El debate sobre la actualización de la Ley Nacional de Salud Mental volvió a instalarse en la agenda médica y científica. (Foto: Adobe Stock)
El debate sobre la actualización de la Ley Nacional de Salud Mental volvió a instalarse en la agenda médica y científica. (Foto: Adobe Stock)

Hay sufrimientos que no siempre se ven. La depresión severa, las psicosis agudas, las adicciones o las demencias forman parte de problemáticas que afectan a miles de personas y familias en todo el país. Sin embargo, muchas veces el acceso a la atención adecuada llega tarde o se encuentra con obstáculos dentro del sistema de salud.

En ese contexto, el debate sobre la actualización de la Ley Nacional de Salud Mental volvió a instalarse en la agenda médica y científica. La discusión no solo apunta a cuestiones legales, sino también a cómo garantizar una atención oportuna, interdisciplinaria y basada en evidencia.

Una ley que impulsó derechos, pero enfrenta nuevos desafíos

La Ley Nacional de Salud Mental 26.657 fue sancionada en 2010 y representó un cambio importante en la incorporación de una mirada centrada en los derechos humanos y en la atención comunitaria. Sin embargo, distintos especialistas sostienen que el escenario actual plantea desafíos que no estaban contemplados hace quince años.

La Ley Nacional de Salud Mental 26.657 fue sancionada en 2010 (Foto: Adobe Stock)
La Ley Nacional de Salud Mental 26.657 fue sancionada en 2010 (Foto: Adobe Stock)

La pandemia dejó además un escenario más complejo: aumentaron los cuadros de ansiedad, depresión, consumos problemáticos y trastornos neurocognitivos, mientras muchas familias continúan encontrando dificultades para acceder a tratamientos sostenidos y atención especializada.

Uno de los cuestionamientos más frecuentes a la normativa actual es que, en determinados casos graves, los tiempos burocráticos y las exigencias legales pueden retrasar intervenciones necesarias. En la práctica, muchos profesionales describen situaciones donde las urgencias psiquiátricas quedan atrapadas entre formalidades y falta de recursos.

Qué cambios propone la reforma

Entre las modificaciones que se discuten aparecen cambios vinculados al diagnóstico, la atención de urgencias y el seguimiento de los pacientes luego del alta.

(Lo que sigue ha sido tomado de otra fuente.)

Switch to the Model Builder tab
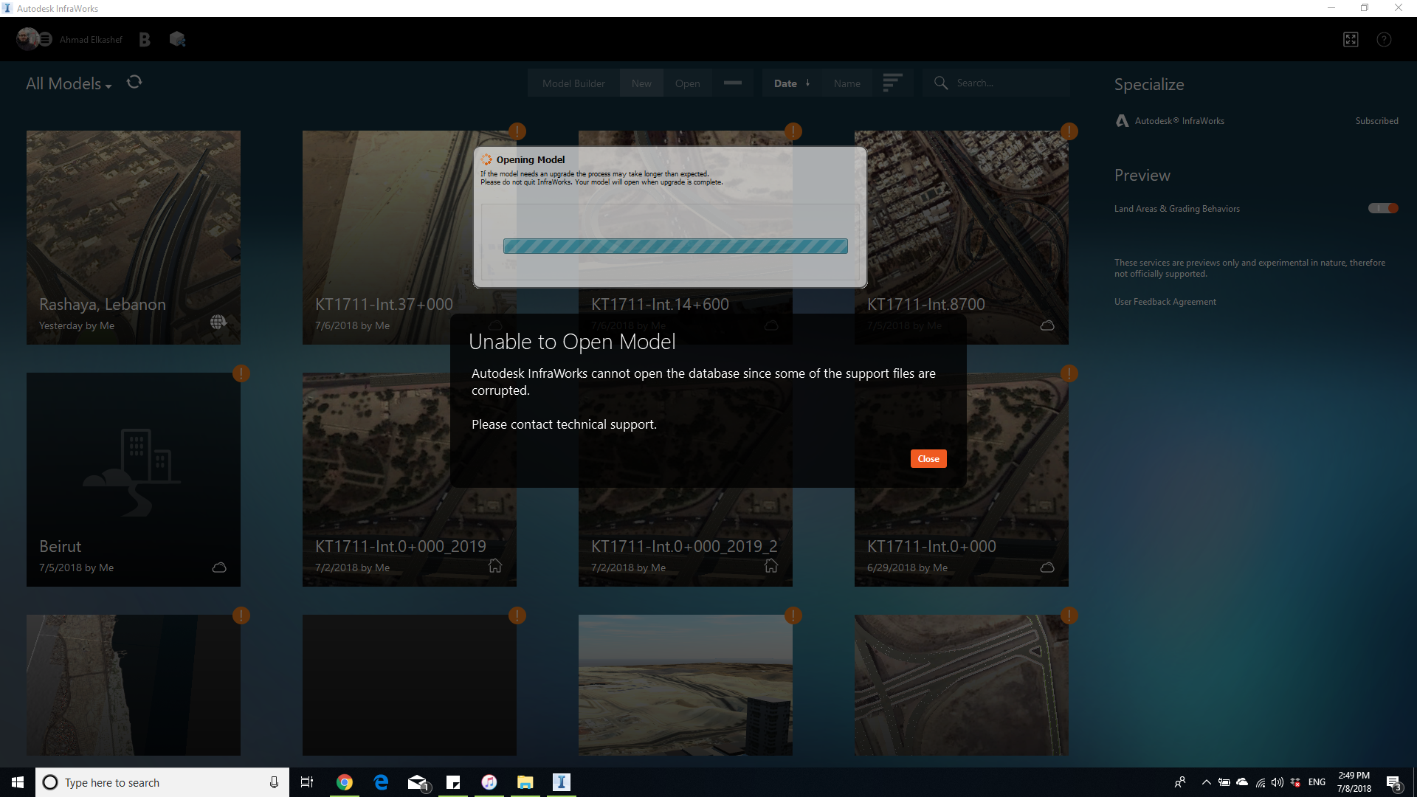The height and width of the screenshot is (797, 1417). coord(573,83)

Uno de los puntos centrales es reemplazar el término “padecimiento mental” por “afecciones o trastornos de salud mental”, en línea con criterios internacionales y con clasificaciones médicas utilizadas actualmente.

Además, se propone:

  • Evaluar antecedentes y evolución clínica para prevenir crisis graves
  • Facilitar intervenciones de urgencia en guardias y zonas rurales
  • Garantizar la presencia de psiquiatras en equipos interdisciplinarios
  • Fortalecer el seguimiento posterior al alta
  • Integrar hospitales especializados y dispositivos comunitarios

La intención es avanzar hacia un sistema más flexible y realista, capaz de responder a las necesidades concretas de pacientes y familias sin abandonar el enfoque de derechos.

Humanismo científico: integrar derechos y atención

Uno de los conceptos que atraviesa la discusión es el del “humanismo científico”, una mirada que busca evitar falsas oposiciones entre derechos humanos y tratamiento médico.

Desde esta perspectiva, reconocer una enfermedad mental, diagnosticarla adecuadamente y ofrecer tratamientos basados en evidencia no implica estigmatizar, sino justamente ampliar las posibilidades de cuidado y acompañamiento.

La discusión sobre salud mental excede lo jurídico. También interpela al sistema sanitario, a las familias y a la sociedad en su conjunto. Porque detrás de cada estadística hay personas atravesando situaciones complejas que requieren atención profesional, redes de contención y respuestas oportunas.

La actualización de las políticas de salud mental aparece así como uno de los grandes desafíos sanitarios actuales: construir un sistema que combine ciencia, accesibilidad y humanidad para cuidar a quienes más lo necesitan.

(*) El Dr. Fernando E. Taragano es médico psiquiatra (UBA), Doctor Summa Cum Laude en Salud Mental, investigador clínico del CONICET, diplomado en Educación Médica y fue premiado por la Honorable Academia Nacional de Medicina.